"All the angels are fallen angels ... It is in this that they are angels."
Thus declares the familiar spirit with whom Dr John Dee converses. This view contrasts with that of Dee's contemporary, Jean Bodin, who in his tract `Daemonomania' "asserted that `witches by the thousands are everywhere, multiplying upon the earth even as worms in a garden.'" Who the witches - or angels - are in this volume is as ambiguous, to this reader, as the moral of the tale. Or rather, the moral of the tales, for one realises by now that this Aegypt cycle is not a straightforward teleological exercise, but instead witnesses the development of Crowley's characters through each house of the zodiac. For example, in the ninth house we learn that Beau Brachman is a man of many previous lives, and also of his being a man with a precious and moving mission: "his vocation had revealed itself to him ... that [since] once he had failed often enough himself he would then spend years finding and caring for others who had failed: offer himself for them to love." A fallen angel angel?
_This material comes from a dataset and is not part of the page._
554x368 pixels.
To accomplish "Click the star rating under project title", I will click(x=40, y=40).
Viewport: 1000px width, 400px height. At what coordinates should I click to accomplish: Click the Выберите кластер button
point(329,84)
Part three of Crowley's Aegypt cycle (which has nothing to do with Egypt) moves us through the zodiac's seventh, eighth, and ninth houses, namely those respectively (we are told in the preface) of marriage, the dead, and religious observance. It is the time of afternoon, of autumn, of the watery element: the humour is supposed to be melancholy, the wind from the west. All well and good, but by now this reader was starting to become weary with the vicissitudes of the characters, with the plodding and padding of the text, with little return for time spent and energy expended. Unless I've missed something. One might be cynical and argue that when our leading character Pierce Moffet writes of "a willed suspension of disbelief (the same sort of state, he supposed, he was trying to induce in the readers of his book, who were to be thought of as equally ready to believe", Crowley might equally be writing about his own readership. Anyway, what is it with Americans and big books?
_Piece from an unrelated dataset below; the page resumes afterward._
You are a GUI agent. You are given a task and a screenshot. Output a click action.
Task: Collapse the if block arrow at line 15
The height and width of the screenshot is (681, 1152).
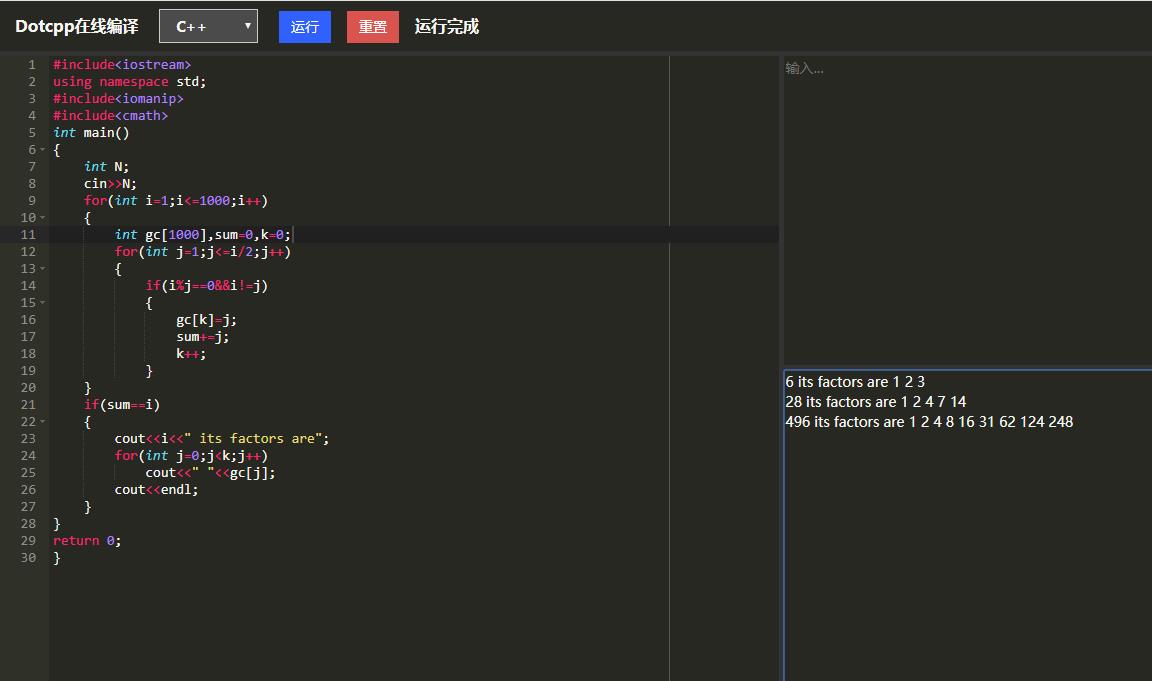tap(42, 303)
The opening chapters reprise the characters and story so far. Thus we have Dee and Bruno, Mendoza and King Henri III, London and Paris. (Is it an intended anachronism to place Tower Bridge in the reign of the first Elizabeth's London?) The second house features Dee, Bruno, and Edward Kelley in the Prague of the Emperor Rudolf. And the third and final house in this instalment sees us witness Arcimboldo Arcimboldi demonstrate the fruits of his labours (pun intended) to the imperial court, as well as the deaths of Dee, Kelley, and Bruno. But these historical characters - there is still some ambiguity in Crowley's text as to whether they are supposed to be historically real in his novel or are merely the construct of Kraft's (and Pierce's?) historical novel, a tale within a tale - gradually tend to take a less prominent role in the book in favour of Pierce himself, his two Roses (presumably representative of so many Renaissance symbols), and the inhabitants of his part-imagined Appalachian landscape.
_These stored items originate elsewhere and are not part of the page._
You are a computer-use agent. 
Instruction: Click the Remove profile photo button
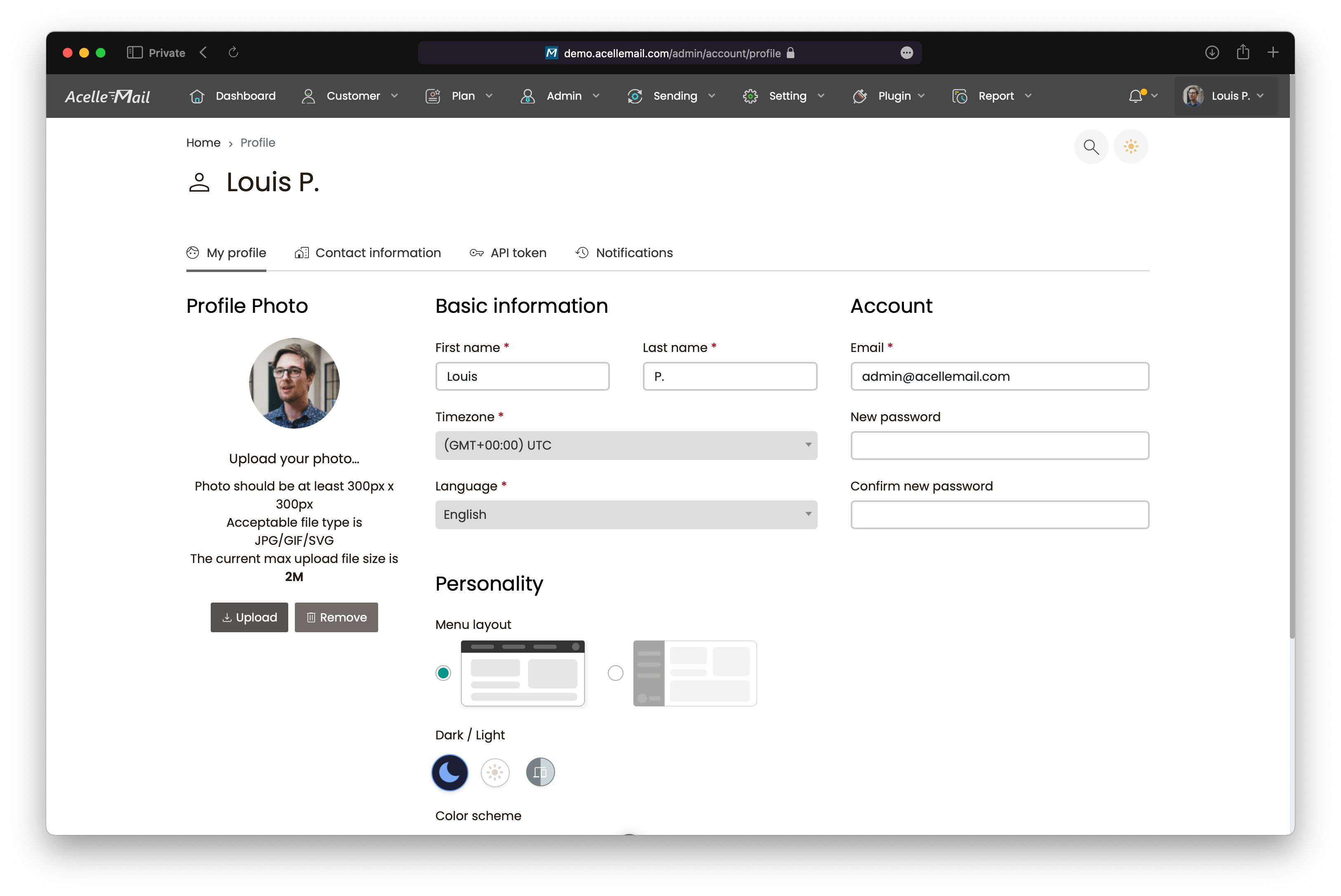(337, 617)
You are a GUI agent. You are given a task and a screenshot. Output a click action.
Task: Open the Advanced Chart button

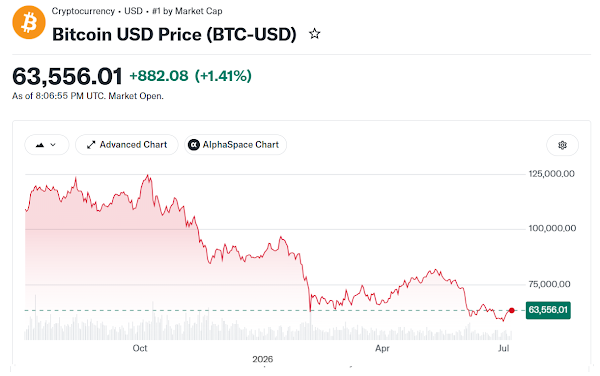127,145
There are the odd flourishes that arouse interest in the hope of developing narrative, such as Dr John Dee and Sam Rasmussen briefly encountering each other across time, and the link made between the miners of sixteenth century Bohemia with their descendants mining in the Appalachians two or three centuries later. But neither of these potentially intriguing plotlines is extended. The focus of the previous two instalments on Pierce's concept of the `passage-time' is less dominating in this the third, but is still present nevertheless. We are presented with alternate sets of possible realities, alternate roads for Pierce to follow, or, as Rose Rasmussen conjectures, "courses that turn halfway or two-thirds to the end and proceed back through the events or conjunctions that formed them, reversing each one in turn, or most of them, to bring about an ending."
Now three-quarters through the cycle, I am loathe to give up the final fourth of the zodiac, but I must admit that my curiosity is starting to wane, and my impulse to pick up the final volume is not as strong as it was when I picked up the second. Still, I may be pleasantly surprised and inspired. We shall see.